Direction: Copy each of the following records word for word, keeping every line in its original form.

Material provided:
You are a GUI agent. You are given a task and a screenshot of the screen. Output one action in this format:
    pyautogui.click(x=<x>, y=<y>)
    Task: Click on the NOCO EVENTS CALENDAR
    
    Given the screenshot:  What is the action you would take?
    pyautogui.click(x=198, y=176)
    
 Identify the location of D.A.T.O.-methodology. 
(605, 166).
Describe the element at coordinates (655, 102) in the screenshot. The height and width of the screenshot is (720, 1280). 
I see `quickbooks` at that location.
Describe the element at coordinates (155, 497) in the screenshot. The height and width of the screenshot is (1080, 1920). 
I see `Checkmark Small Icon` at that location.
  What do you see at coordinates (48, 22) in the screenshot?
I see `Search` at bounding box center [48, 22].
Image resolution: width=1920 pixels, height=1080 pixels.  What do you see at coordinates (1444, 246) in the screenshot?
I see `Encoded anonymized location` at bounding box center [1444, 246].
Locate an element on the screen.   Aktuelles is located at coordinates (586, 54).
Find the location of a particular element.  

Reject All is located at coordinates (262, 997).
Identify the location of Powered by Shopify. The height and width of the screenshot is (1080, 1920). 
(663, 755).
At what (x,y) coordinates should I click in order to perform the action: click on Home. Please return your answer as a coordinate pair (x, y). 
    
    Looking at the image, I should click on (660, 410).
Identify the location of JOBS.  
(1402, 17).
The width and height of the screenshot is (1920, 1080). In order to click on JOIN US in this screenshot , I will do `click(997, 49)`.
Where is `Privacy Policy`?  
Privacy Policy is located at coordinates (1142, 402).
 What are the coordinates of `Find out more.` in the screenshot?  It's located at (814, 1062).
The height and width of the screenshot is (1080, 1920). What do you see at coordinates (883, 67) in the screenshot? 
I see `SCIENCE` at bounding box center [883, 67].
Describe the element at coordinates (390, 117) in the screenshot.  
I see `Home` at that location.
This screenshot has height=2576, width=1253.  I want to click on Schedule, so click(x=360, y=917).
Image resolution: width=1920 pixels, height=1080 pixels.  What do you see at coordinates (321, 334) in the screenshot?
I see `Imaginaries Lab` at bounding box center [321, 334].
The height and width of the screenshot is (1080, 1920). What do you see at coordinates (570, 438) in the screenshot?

Completed exercise:
You are a GUI agent. You are given a task and a screenshot of the screen. Output one action in this format:
    pyautogui.click(x=<x>, y=<y>)
    Task: Click on the NOCO EVENTS CALENDAR
    
    Given the screenshot:  What is the action you would take?
    pyautogui.click(x=198, y=176)
    
 Identify the location of D.A.T.O.-methodology. 
(605, 166).
Describe the element at coordinates (655, 102) in the screenshot. The height and width of the screenshot is (720, 1280). 
I see `quickbooks` at that location.
Describe the element at coordinates (155, 497) in the screenshot. The height and width of the screenshot is (1080, 1920). 
I see `Checkmark Small Icon` at that location.
  What do you see at coordinates (48, 22) in the screenshot?
I see `Search` at bounding box center [48, 22].
Image resolution: width=1920 pixels, height=1080 pixels.  What do you see at coordinates (1444, 246) in the screenshot?
I see `Encoded anonymized location` at bounding box center [1444, 246].
Locate an element on the screen.   Aktuelles is located at coordinates (586, 54).
Find the location of a particular element.  

Reject All is located at coordinates (262, 997).
Identify the location of Powered by Shopify. The height and width of the screenshot is (1080, 1920). 
(663, 755).
At what (x,y) coordinates should I click in order to perform the action: click on Home. Please return your answer as a coordinate pair (x, y). 
    
    Looking at the image, I should click on (660, 410).
Identify the location of JOBS.  
(1402, 17).
The width and height of the screenshot is (1920, 1080). In order to click on JOIN US in this screenshot , I will do `click(997, 49)`.
Where is `Privacy Policy`?  
Privacy Policy is located at coordinates (1142, 402).
 What are the coordinates of `Find out more.` in the screenshot?  It's located at (814, 1062).
The height and width of the screenshot is (1080, 1920). What do you see at coordinates (883, 67) in the screenshot? 
I see `SCIENCE` at bounding box center [883, 67].
Describe the element at coordinates (390, 117) in the screenshot.  
I see `Home` at that location.
This screenshot has height=2576, width=1253.  I want to click on Schedule, so click(x=360, y=917).
Image resolution: width=1920 pixels, height=1080 pixels.  What do you see at coordinates (321, 334) in the screenshot?
I see `Imaginaries Lab` at bounding box center [321, 334].
The height and width of the screenshot is (1080, 1920). What do you see at coordinates (570, 438) in the screenshot?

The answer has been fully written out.